> [Brief]
Write out only the records from the line containing "312x243 pixels." through the line containing "tap(1588, 625)", replacing "Blog" with "News" and leaving everything else the same.

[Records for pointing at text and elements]
━━━━━━

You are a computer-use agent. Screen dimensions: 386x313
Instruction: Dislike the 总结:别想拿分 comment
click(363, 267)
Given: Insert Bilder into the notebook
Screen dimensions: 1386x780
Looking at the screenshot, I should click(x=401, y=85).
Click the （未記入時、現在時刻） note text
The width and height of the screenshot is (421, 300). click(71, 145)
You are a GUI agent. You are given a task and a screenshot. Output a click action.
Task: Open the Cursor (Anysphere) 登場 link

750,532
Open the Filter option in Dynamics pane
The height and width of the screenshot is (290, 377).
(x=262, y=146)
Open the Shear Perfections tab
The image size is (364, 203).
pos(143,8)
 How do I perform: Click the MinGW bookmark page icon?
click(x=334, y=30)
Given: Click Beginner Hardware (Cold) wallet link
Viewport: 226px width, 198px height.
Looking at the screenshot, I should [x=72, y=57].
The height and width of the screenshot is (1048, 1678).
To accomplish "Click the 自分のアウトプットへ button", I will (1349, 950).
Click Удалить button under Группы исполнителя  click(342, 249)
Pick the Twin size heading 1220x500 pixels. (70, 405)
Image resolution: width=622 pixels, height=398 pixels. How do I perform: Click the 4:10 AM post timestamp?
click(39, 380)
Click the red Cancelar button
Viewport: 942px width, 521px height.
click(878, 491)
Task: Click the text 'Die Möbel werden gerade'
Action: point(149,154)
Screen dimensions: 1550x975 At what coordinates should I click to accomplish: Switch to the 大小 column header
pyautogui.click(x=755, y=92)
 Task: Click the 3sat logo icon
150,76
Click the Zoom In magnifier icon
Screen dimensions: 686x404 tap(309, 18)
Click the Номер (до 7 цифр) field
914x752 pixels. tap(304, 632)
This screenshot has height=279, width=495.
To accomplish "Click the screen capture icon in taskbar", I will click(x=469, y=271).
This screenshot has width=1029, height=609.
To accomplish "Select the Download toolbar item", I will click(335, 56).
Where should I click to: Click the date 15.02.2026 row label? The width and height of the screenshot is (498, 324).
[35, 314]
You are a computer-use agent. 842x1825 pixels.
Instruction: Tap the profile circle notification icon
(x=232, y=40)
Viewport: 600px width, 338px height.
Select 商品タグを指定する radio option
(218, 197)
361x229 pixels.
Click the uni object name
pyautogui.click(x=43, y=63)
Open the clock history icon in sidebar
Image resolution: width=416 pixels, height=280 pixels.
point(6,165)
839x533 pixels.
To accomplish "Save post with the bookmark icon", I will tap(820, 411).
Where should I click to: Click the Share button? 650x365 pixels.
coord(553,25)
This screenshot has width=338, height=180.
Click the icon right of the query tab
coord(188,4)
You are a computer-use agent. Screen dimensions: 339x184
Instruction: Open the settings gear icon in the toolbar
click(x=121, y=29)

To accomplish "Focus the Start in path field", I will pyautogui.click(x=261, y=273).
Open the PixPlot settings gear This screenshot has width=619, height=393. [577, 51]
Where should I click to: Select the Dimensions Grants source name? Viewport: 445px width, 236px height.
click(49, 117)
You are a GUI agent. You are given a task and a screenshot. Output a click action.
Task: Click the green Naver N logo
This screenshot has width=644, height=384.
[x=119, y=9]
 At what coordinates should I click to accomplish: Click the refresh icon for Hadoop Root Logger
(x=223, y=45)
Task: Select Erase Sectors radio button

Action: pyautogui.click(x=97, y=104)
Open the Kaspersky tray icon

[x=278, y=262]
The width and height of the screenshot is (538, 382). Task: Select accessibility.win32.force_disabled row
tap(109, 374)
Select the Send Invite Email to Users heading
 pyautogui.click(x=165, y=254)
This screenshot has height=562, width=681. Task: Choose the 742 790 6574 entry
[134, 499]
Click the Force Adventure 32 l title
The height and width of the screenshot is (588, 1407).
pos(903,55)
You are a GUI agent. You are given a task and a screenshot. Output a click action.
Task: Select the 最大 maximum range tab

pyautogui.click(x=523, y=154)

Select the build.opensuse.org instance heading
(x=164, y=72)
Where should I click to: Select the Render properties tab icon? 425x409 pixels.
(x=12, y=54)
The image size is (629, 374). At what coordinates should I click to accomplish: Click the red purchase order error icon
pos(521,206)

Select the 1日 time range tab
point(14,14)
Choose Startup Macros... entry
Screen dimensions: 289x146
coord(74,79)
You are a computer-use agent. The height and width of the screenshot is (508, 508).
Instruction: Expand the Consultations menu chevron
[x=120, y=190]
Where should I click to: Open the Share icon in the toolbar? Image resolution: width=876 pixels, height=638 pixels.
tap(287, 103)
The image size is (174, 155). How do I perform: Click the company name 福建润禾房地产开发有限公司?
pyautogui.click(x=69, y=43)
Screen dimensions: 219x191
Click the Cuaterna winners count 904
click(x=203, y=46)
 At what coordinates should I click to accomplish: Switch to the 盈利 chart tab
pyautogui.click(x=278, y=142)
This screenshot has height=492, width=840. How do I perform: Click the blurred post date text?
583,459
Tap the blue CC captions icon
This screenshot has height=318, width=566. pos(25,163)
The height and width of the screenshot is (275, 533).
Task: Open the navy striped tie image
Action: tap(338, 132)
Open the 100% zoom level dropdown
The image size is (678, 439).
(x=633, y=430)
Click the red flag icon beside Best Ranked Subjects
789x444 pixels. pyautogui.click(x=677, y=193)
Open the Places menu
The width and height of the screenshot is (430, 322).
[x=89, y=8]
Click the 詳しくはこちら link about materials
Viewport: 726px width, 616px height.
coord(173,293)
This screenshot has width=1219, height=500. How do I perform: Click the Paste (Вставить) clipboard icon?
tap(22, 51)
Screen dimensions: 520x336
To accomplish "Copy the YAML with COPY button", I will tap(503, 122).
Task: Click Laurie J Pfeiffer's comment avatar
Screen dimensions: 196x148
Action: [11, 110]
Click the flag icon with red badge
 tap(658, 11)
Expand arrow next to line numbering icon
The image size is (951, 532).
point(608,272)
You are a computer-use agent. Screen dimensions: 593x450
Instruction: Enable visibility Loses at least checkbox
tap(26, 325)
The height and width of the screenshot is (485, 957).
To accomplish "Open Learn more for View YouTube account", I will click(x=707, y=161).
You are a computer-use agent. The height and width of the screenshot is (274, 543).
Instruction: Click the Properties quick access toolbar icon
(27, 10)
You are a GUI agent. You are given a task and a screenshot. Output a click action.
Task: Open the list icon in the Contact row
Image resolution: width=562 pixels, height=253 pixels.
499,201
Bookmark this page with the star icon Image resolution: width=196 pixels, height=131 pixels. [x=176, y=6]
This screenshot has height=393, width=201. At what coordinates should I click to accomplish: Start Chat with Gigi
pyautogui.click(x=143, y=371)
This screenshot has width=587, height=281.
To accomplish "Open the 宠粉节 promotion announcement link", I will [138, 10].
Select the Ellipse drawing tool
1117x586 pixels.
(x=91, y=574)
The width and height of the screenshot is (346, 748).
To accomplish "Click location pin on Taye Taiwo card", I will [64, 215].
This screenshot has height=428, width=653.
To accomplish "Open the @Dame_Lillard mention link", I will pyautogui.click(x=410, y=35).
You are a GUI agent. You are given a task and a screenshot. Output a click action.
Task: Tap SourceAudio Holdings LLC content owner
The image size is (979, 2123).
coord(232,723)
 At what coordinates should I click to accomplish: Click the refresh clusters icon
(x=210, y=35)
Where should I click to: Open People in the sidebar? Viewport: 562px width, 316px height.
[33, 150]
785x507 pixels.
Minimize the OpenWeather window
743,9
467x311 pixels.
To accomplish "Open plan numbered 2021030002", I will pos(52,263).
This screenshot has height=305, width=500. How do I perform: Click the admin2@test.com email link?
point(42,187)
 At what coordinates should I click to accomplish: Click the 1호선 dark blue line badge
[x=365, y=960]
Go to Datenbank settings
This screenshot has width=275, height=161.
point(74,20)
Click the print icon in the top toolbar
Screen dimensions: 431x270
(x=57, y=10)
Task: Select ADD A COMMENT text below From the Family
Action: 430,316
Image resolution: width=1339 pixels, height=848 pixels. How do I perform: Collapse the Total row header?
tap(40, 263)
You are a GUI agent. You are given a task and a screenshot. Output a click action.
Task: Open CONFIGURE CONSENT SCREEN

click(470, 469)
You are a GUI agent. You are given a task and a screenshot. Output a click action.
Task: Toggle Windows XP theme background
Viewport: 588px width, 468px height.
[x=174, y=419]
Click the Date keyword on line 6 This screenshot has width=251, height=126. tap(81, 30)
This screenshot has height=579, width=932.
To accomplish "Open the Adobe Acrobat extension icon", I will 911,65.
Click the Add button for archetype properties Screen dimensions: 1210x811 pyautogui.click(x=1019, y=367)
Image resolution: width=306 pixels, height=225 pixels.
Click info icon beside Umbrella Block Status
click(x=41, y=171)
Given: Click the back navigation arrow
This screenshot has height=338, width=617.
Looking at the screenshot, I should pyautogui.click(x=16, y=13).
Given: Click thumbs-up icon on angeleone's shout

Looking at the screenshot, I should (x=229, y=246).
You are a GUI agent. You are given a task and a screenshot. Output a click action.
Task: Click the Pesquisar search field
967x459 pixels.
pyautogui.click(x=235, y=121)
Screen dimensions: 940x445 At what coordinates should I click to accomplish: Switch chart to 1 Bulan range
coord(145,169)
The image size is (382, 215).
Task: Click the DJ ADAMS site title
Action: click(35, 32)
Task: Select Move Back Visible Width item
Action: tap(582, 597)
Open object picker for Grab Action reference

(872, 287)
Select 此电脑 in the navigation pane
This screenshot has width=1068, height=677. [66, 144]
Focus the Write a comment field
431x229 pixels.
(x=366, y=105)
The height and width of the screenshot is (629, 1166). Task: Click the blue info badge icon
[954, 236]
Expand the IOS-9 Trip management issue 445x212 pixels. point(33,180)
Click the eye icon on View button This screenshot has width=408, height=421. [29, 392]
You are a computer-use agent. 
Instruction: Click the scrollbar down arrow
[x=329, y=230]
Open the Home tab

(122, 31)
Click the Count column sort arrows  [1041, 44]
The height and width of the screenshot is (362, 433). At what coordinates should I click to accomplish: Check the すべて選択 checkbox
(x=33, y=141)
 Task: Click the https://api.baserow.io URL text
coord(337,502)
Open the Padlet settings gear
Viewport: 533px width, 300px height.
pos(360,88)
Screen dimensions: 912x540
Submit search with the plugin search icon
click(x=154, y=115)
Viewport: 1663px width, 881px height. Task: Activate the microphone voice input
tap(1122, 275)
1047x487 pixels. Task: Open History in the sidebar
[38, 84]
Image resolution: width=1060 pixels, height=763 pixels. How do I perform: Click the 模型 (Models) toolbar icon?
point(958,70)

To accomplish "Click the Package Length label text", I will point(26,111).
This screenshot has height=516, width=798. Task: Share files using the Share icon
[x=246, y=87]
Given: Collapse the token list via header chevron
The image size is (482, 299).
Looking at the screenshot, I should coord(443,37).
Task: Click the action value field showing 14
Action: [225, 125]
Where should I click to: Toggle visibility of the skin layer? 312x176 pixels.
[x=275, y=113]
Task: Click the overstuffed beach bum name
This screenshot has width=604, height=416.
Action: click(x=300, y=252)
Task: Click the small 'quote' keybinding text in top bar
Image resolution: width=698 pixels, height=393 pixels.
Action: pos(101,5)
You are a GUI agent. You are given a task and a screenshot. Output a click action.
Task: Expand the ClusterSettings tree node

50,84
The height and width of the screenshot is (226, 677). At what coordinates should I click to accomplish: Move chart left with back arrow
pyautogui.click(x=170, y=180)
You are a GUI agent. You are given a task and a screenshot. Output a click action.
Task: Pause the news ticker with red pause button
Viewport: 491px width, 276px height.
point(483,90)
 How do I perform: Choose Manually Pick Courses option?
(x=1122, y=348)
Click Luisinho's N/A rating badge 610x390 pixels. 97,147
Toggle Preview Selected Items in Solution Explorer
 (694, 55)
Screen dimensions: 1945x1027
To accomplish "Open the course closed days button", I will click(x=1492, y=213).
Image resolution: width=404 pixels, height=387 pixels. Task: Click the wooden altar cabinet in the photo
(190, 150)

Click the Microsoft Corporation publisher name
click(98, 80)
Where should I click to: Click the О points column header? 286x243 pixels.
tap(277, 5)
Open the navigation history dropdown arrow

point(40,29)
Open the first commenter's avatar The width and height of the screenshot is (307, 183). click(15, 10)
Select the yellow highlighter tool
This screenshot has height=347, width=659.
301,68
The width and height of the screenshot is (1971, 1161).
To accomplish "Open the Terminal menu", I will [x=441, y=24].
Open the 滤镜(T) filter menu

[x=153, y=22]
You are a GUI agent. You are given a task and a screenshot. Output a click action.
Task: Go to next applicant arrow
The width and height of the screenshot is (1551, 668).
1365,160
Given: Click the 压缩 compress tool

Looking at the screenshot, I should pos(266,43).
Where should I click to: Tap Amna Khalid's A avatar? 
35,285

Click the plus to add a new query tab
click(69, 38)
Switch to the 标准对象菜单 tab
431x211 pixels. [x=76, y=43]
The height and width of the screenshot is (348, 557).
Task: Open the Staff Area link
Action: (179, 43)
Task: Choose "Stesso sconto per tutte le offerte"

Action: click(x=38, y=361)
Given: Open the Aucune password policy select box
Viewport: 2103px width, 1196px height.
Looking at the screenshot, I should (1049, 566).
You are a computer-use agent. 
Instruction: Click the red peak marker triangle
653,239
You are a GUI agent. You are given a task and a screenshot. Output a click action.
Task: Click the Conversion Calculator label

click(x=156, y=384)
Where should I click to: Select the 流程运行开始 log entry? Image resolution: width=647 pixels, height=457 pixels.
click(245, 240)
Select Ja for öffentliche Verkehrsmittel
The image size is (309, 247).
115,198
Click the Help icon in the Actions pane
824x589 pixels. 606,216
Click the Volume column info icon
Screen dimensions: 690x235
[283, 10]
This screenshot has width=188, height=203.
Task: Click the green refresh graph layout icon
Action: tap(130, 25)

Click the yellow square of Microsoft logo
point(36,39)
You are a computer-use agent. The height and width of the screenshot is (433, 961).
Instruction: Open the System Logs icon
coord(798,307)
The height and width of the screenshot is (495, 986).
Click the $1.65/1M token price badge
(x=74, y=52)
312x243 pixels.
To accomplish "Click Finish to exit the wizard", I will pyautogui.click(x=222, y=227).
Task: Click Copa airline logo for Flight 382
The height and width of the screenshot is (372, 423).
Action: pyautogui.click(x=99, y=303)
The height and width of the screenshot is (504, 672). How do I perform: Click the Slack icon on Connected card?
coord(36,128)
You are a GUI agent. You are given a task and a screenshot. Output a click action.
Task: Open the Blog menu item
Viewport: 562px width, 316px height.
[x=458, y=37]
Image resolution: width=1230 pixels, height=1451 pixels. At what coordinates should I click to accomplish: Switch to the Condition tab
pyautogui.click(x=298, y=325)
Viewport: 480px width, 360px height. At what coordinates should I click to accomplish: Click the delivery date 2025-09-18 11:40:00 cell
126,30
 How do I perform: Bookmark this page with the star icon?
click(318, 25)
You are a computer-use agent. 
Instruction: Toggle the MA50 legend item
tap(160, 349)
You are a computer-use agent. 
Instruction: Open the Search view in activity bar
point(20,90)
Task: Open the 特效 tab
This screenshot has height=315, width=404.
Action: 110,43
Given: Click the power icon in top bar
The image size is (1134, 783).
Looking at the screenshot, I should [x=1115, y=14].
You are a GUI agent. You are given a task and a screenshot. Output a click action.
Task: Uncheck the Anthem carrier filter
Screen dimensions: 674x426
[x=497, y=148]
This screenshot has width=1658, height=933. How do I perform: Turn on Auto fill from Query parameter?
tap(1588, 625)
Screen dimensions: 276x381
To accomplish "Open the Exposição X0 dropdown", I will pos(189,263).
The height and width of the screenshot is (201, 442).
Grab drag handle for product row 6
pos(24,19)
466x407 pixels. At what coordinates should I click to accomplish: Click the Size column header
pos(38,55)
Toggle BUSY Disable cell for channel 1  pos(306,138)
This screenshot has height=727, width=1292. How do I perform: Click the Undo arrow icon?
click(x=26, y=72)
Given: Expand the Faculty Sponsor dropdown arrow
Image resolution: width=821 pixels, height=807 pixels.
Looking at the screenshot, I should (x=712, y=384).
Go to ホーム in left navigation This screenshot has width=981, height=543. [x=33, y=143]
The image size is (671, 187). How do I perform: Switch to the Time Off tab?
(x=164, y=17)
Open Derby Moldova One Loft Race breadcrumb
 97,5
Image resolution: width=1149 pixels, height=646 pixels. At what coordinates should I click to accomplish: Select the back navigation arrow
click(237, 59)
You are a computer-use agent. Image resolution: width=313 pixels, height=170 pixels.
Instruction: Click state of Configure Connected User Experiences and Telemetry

━━━━━━

> [Exercise solution]
312x243 pixels.
To accomplish "Click Finish to exit the wizard", I will pyautogui.click(x=222, y=227).
Task: Click Copa airline logo for Flight 382
The height and width of the screenshot is (372, 423).
Action: pyautogui.click(x=99, y=303)
The height and width of the screenshot is (504, 672). How do I perform: Click the Slack icon on Connected card?
coord(36,128)
You are a GUI agent. You are given a task and a screenshot. Output a click action.
Task: Open the News menu item
Viewport: 562px width, 316px height.
[x=458, y=37]
Image resolution: width=1230 pixels, height=1451 pixels. At what coordinates should I click to accomplish: Switch to the Condition tab
pyautogui.click(x=298, y=325)
Viewport: 480px width, 360px height. At what coordinates should I click to accomplish: Click the delivery date 2025-09-18 11:40:00 cell
126,30
 How do I perform: Bookmark this page with the star icon?
click(318, 25)
You are a computer-use agent. 
Instruction: Toggle the MA50 legend item
tap(160, 349)
You are a computer-use agent. 
Instruction: Open the Search view in activity bar
point(20,90)
Task: Open the 特效 tab
This screenshot has height=315, width=404.
Action: 110,43
Given: Click the power icon in top bar
The image size is (1134, 783).
Looking at the screenshot, I should [x=1115, y=14].
You are a GUI agent. You are given a task and a screenshot. Output a click action.
Task: Uncheck the Anthem carrier filter
Screen dimensions: 674x426
[x=497, y=148]
This screenshot has width=1658, height=933. How do I perform: Turn on Auto fill from Query parameter?
tap(1588, 625)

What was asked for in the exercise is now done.